A strong technology sector will help continue to boost the American economy in the years to come.  Writes Jon Bischke, in A Tale of Two Countries: The Growing Divide Between Silicon Valley and Unemployed America, :

“…a thriving tech sector is a beacon of hope for America and perhaps one of a shrinking number of things keeping the country from slipping from its perch as the world’s foremost economic superpower.”

Thus, it is imperative that we put all our efforts to stopping structural unemployment in its tracks. We can do this by bridging the gap between the demand for and supply of STEM workers.


  • George Demarse

    I agree that the main culprit is structural unemployment. But this article goes into the same mantra we have heard time and again: more math and science for the masses through better schools. This supposedly makes structural unemployment go away, like shooing a fly away from the breakfast table.  

    The article assumes that people attain an education for vocational reasons, i.e., to get a job. They don’t. Unless they are highly focused at age 18 or 19 into a particular career path (usually enforced by parents) students dabble in all kinds of academic options. Science and math courses generally don’t attract them, for as you say, science courses are hard and boring. You will blow your GPA. Further, most students aren’t prepared for college mathematics anyway. That much I’ll give you.

    The answer here is not “forcing” people into more formal math and science courses who don’t like it to begin with, and aren’t good at it anyway.

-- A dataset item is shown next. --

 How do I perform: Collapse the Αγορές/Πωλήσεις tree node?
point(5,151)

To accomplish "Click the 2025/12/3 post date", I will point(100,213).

Science and technology jobs should attract those who are interested in engineering and who excel at those skill sets, that is not most people.

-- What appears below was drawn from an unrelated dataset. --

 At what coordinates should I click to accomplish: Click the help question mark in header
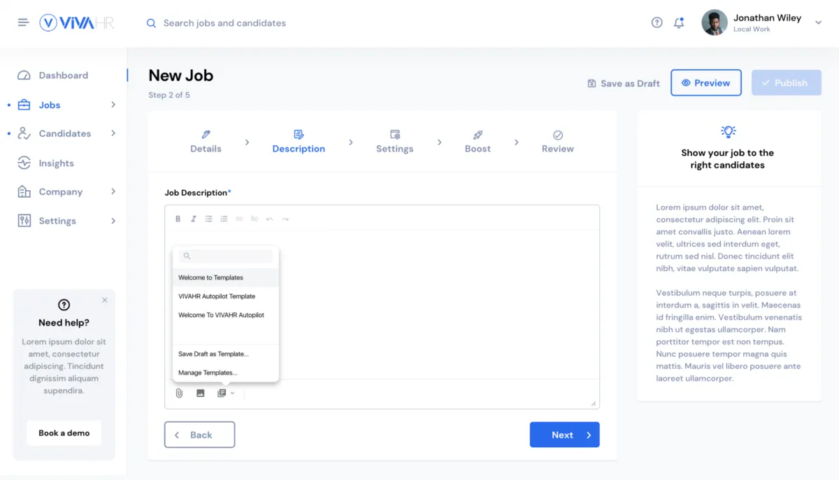pos(657,22)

    The answer lies in employers “loosening up” the rigid skill sets they expect from people. Yes, you may want an engineer or technical writer, but nothing says you can’t take a history/English/psychology major who has basic skills and give them technical training for other aspects of the job. Business and industry need to get back into the training mode and help end structural employment–not perpetuate it.

    George DeMarse
    U.S. Office of Personnel Management (Ret)            

  • CommonSensePatriot

    This comment article is right on target and the solution to the unemployment mess as well as the shrinking of the middle class. Manufacturing jobs allowed people to move into the Middle Class in the past and to educate their children to move into the upper income groups. But manufacturing has been outsourced and those jobs are never coming back. The only future for the U. S. and it’s citizens that is sustainable and that will enable us to carve out an economic future that is strong and competitive in a world economy is to become the most educated nation in the world. Our investment in K-12 education is sufficient but the money is being spent badly. Only charter schools have consistently shown excellent results, even in economically disadvantaged, high crime, high unemployment, drug ridden inner city neighborhoods. Fifty percent of high school graduates are functionally illiterate. But even if they weren’t, few can afford to go to college because it has become unaffordable. And not everyone needs to get a 4 year college degree. Community colleges need to be greatly expanded and work with employers to identify and educate students in the jobs that are needed. All of this needs to be affordable and much of it should be free, like K-12 education. Without that investment, we will continue to have long term structural unemployment. Public-private partnerships to train and re-train the unemployed are needed. The message needs to get out to high school students that if they want a good paying job, they need to major in Science, Technology, Engineering and Math (STEM) courses. The technology sector is the only sector where good paying jobs will exist for most people. As a country. ignoring this need will doom us to the status of a thrid world economy. No matter what else we do to try to stimulate the economy and create jobs, this is the only workable long term solution.

    • http://www.venturestab.com/ Jerome Gentolia

      CommonSensePatriot,

      Yes, we should make college affordable and should create a vocational courses that leads to technology sector jobs. We have too many useless degrees right now that only leads to insurmountable student loans. 

      Thank you for visiting my blog.